*Exercise*
Please print each of the entries below exactly.
○ ○ ○
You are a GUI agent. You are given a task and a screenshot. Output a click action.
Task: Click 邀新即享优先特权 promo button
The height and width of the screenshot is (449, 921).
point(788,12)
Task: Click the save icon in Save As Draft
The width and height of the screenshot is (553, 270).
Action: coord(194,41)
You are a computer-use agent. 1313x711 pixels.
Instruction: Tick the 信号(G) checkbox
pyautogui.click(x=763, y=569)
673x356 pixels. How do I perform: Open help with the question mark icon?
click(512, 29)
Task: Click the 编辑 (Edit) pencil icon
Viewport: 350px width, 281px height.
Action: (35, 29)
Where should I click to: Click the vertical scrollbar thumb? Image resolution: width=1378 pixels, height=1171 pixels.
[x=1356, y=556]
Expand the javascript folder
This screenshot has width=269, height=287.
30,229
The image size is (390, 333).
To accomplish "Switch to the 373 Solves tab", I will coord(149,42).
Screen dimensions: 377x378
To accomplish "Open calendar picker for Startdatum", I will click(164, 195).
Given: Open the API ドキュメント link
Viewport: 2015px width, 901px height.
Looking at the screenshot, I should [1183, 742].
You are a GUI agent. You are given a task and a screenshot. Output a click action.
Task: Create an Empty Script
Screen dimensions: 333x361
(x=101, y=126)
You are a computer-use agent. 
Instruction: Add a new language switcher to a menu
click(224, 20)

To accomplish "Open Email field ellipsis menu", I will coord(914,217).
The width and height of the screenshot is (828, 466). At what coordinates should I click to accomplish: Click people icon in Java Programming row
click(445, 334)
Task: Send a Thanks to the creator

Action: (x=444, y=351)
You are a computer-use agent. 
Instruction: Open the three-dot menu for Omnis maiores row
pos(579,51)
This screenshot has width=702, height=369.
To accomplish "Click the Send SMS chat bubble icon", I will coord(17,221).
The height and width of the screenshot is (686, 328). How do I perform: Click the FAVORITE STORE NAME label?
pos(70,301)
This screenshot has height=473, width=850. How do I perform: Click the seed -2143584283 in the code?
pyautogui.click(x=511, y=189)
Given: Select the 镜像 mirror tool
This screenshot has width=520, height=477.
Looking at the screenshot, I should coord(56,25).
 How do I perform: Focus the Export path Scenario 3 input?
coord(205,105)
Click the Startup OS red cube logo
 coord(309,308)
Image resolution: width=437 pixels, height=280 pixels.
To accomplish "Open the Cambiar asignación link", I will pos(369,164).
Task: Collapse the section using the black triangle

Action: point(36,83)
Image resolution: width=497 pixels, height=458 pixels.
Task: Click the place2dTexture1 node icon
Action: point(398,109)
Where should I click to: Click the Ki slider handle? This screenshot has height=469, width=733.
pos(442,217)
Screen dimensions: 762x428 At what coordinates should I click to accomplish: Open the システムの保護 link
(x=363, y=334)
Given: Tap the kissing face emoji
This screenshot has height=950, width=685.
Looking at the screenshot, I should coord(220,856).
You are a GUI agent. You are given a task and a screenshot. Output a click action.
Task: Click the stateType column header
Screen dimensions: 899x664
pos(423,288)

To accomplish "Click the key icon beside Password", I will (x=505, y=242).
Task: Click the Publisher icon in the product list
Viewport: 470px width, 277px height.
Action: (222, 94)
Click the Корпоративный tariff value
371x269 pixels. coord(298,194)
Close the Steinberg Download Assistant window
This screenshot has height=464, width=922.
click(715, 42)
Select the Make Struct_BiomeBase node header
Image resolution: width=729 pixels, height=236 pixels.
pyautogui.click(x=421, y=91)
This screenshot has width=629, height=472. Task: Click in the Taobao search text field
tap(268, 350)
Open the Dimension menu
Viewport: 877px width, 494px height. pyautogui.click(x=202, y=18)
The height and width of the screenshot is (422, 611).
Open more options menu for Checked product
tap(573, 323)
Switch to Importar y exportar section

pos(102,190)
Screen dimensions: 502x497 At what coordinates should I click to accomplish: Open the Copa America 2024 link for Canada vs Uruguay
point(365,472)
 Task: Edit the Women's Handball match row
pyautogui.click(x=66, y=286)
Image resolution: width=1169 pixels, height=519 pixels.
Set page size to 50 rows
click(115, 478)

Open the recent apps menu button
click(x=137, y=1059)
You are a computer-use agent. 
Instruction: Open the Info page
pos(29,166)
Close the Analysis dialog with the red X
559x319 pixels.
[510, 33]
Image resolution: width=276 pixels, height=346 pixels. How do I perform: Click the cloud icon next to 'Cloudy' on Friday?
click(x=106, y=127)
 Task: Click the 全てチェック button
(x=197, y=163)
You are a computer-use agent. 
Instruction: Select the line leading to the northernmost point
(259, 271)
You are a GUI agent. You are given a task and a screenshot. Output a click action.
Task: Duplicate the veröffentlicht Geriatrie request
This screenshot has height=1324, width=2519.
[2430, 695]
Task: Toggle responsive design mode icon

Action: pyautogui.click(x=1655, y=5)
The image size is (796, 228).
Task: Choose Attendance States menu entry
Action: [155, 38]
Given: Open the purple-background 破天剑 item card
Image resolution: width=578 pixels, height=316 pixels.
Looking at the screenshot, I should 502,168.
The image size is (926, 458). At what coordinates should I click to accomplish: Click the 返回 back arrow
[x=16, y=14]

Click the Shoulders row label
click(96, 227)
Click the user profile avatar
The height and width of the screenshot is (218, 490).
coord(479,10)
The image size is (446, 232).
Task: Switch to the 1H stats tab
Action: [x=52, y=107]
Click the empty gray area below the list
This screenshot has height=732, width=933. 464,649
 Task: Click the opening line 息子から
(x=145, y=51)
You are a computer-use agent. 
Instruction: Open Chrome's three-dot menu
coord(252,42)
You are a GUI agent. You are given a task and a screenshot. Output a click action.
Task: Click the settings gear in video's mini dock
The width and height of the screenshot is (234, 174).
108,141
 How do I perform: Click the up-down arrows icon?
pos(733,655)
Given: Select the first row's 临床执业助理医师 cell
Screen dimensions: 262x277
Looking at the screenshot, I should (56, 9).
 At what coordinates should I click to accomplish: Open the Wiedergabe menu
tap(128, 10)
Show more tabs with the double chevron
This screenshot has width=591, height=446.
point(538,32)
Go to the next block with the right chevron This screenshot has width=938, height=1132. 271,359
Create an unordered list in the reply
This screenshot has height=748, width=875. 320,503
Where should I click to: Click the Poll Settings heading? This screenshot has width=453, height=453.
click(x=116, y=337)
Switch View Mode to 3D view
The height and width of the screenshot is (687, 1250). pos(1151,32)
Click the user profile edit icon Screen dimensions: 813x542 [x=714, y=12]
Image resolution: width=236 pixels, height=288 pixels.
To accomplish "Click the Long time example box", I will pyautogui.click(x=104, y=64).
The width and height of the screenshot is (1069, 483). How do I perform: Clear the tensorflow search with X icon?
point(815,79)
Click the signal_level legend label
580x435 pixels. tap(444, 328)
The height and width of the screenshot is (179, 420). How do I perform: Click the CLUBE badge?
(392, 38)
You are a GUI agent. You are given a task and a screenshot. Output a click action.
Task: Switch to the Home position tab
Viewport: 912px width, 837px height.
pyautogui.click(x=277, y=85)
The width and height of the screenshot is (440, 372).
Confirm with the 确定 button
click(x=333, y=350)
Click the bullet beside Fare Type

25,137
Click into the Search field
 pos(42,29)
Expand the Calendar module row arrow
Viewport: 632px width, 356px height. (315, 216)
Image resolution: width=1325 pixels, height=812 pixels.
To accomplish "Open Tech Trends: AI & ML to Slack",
○ ○ ○
*Written response*
You are a GUI agent. You are given a task and a screenshot. Output a click action.
Task: Click 邀新即享优先特权 promo button
The height and width of the screenshot is (449, 921).
point(788,12)
Task: Click the save icon in Save As Draft
The width and height of the screenshot is (553, 270).
Action: coord(194,41)
You are a computer-use agent. 1313x711 pixels.
Instruction: Tick the 信号(G) checkbox
pyautogui.click(x=763, y=569)
673x356 pixels. How do I perform: Open help with the question mark icon?
click(512, 29)
Task: Click the 编辑 (Edit) pencil icon
Viewport: 350px width, 281px height.
Action: (35, 29)
Where should I click to: Click the vertical scrollbar thumb? Image resolution: width=1378 pixels, height=1171 pixels.
[x=1356, y=556]
Expand the javascript folder
This screenshot has width=269, height=287.
30,229
The image size is (390, 333).
To accomplish "Switch to the 373 Solves tab", I will coord(149,42).
Screen dimensions: 377x378
To accomplish "Open calendar picker for Startdatum", I will click(164, 195).
Given: Open the API ドキュメント link
Viewport: 2015px width, 901px height.
Looking at the screenshot, I should [1183, 742].
You are a GUI agent. You are given a task and a screenshot. Output a click action.
Task: Create an Empty Script
Screen dimensions: 333x361
(x=101, y=126)
You are a computer-use agent. 
Instruction: Add a new language switcher to a menu
click(224, 20)

To accomplish "Open Email field ellipsis menu", I will coord(914,217).
The width and height of the screenshot is (828, 466). At what coordinates should I click to accomplish: Click people icon in Java Programming row
click(445, 334)
Task: Send a Thanks to the creator

Action: (x=444, y=351)
You are a computer-use agent. 
Instruction: Open the three-dot menu for Omnis maiores row
pos(579,51)
This screenshot has width=702, height=369.
To accomplish "Click the Send SMS chat bubble icon", I will coord(17,221).
The height and width of the screenshot is (686, 328). How do I perform: Click the FAVORITE STORE NAME label?
pos(70,301)
This screenshot has height=473, width=850. How do I perform: Click the seed -2143584283 in the code?
pyautogui.click(x=511, y=189)
Given: Select the 镜像 mirror tool
This screenshot has width=520, height=477.
Looking at the screenshot, I should coord(56,25).
 How do I perform: Focus the Export path Scenario 3 input?
coord(205,105)
Click the Startup OS red cube logo
 coord(309,308)
Image resolution: width=437 pixels, height=280 pixels.
To accomplish "Open the Cambiar asignación link", I will pos(369,164).
Task: Collapse the section using the black triangle

Action: point(36,83)
Image resolution: width=497 pixels, height=458 pixels.
Task: Click the place2dTexture1 node icon
Action: point(398,109)
Where should I click to: Click the Ki slider handle? This screenshot has height=469, width=733.
pos(442,217)
Screen dimensions: 762x428 At what coordinates should I click to accomplish: Open the システムの保護 link
(x=363, y=334)
Given: Tap the kissing face emoji
This screenshot has height=950, width=685.
Looking at the screenshot, I should coord(220,856).
You are a GUI agent. You are given a task and a screenshot. Output a click action.
Task: Click the stateType column header
Screen dimensions: 899x664
pos(423,288)

To accomplish "Click the key icon beside Password", I will (x=505, y=242).
Task: Click the Publisher icon in the product list
Viewport: 470px width, 277px height.
Action: (222, 94)
Click the Корпоративный tariff value
371x269 pixels. coord(298,194)
Close the Steinberg Download Assistant window
This screenshot has height=464, width=922.
click(715, 42)
Select the Make Struct_BiomeBase node header
Image resolution: width=729 pixels, height=236 pixels.
pyautogui.click(x=421, y=91)
This screenshot has width=629, height=472. Task: Click in the Taobao search text field
tap(268, 350)
Open the Dimension menu
Viewport: 877px width, 494px height. pyautogui.click(x=202, y=18)
The height and width of the screenshot is (422, 611).
Open more options menu for Checked product
tap(573, 323)
Switch to Importar y exportar section

pos(102,190)
Screen dimensions: 502x497 At what coordinates should I click to accomplish: Open the Copa America 2024 link for Canada vs Uruguay
point(365,472)
 Task: Edit the Women's Handball match row
pyautogui.click(x=66, y=286)
Image resolution: width=1169 pixels, height=519 pixels.
Set page size to 50 rows
click(115, 478)

Open the recent apps menu button
click(x=137, y=1059)
You are a computer-use agent. 
Instruction: Open the Info page
pos(29,166)
Close the Analysis dialog with the red X
559x319 pixels.
[510, 33]
Image resolution: width=276 pixels, height=346 pixels. How do I perform: Click the cloud icon next to 'Cloudy' on Friday?
click(x=106, y=127)
 Task: Click the 全てチェック button
(x=197, y=163)
You are a computer-use agent. 
Instruction: Select the line leading to the northernmost point
(259, 271)
You are a GUI agent. You are given a task and a screenshot. Output a click action.
Task: Duplicate the veröffentlicht Geriatrie request
This screenshot has height=1324, width=2519.
[2430, 695]
Task: Toggle responsive design mode icon

Action: pyautogui.click(x=1655, y=5)
The image size is (796, 228).
Task: Choose Attendance States menu entry
Action: [155, 38]
Given: Open the purple-background 破天剑 item card
Image resolution: width=578 pixels, height=316 pixels.
Looking at the screenshot, I should 502,168.
The image size is (926, 458). At what coordinates should I click to accomplish: Click the 返回 back arrow
[x=16, y=14]

Click the Shoulders row label
click(96, 227)
Click the user profile avatar
The height and width of the screenshot is (218, 490).
coord(479,10)
The image size is (446, 232).
Task: Switch to the 1H stats tab
Action: [x=52, y=107]
Click the empty gray area below the list
This screenshot has height=732, width=933. 464,649
 Task: Click the opening line 息子から
(x=145, y=51)
You are a computer-use agent. 
Instruction: Open Chrome's three-dot menu
coord(252,42)
You are a GUI agent. You are given a task and a screenshot. Output a click action.
Task: Click the settings gear in video's mini dock
The width and height of the screenshot is (234, 174).
108,141
 How do I perform: Click the up-down arrows icon?
pos(733,655)
Given: Select the first row's 临床执业助理医师 cell
Screen dimensions: 262x277
Looking at the screenshot, I should (56, 9).
 At what coordinates should I click to accomplish: Open the Wiedergabe menu
tap(128, 10)
Show more tabs with the double chevron
This screenshot has width=591, height=446.
point(538,32)
Go to the next block with the right chevron This screenshot has width=938, height=1132. 271,359
Create an unordered list in the reply
This screenshot has height=748, width=875. 320,503
Where should I click to: Click the Poll Settings heading? This screenshot has width=453, height=453.
click(x=116, y=337)
Switch View Mode to 3D view
The height and width of the screenshot is (687, 1250). pos(1151,32)
Click the user profile edit icon Screen dimensions: 813x542 [x=714, y=12]
Image resolution: width=236 pixels, height=288 pixels.
To accomplish "Click the Long time example box", I will pyautogui.click(x=104, y=64).
The width and height of the screenshot is (1069, 483). How do I perform: Clear the tensorflow search with X icon?
point(815,79)
Click the signal_level legend label
580x435 pixels. tap(444, 328)
The height and width of the screenshot is (179, 420). How do I perform: Click the CLUBE badge?
(392, 38)
You are a GUI agent. You are given a task and a screenshot. Output a click action.
Task: Switch to the Home position tab
Viewport: 912px width, 837px height.
pyautogui.click(x=277, y=85)
The width and height of the screenshot is (440, 372).
Confirm with the 确定 button
click(x=333, y=350)
Click the bullet beside Fare Type

25,137
Click into the Search field
 pos(42,29)
Expand the Calendar module row arrow
Viewport: 632px width, 356px height. (315, 216)
Image resolution: width=1325 pixels, height=812 pixels.
To accomplish "Open Tech Trends: AI & ML to Slack",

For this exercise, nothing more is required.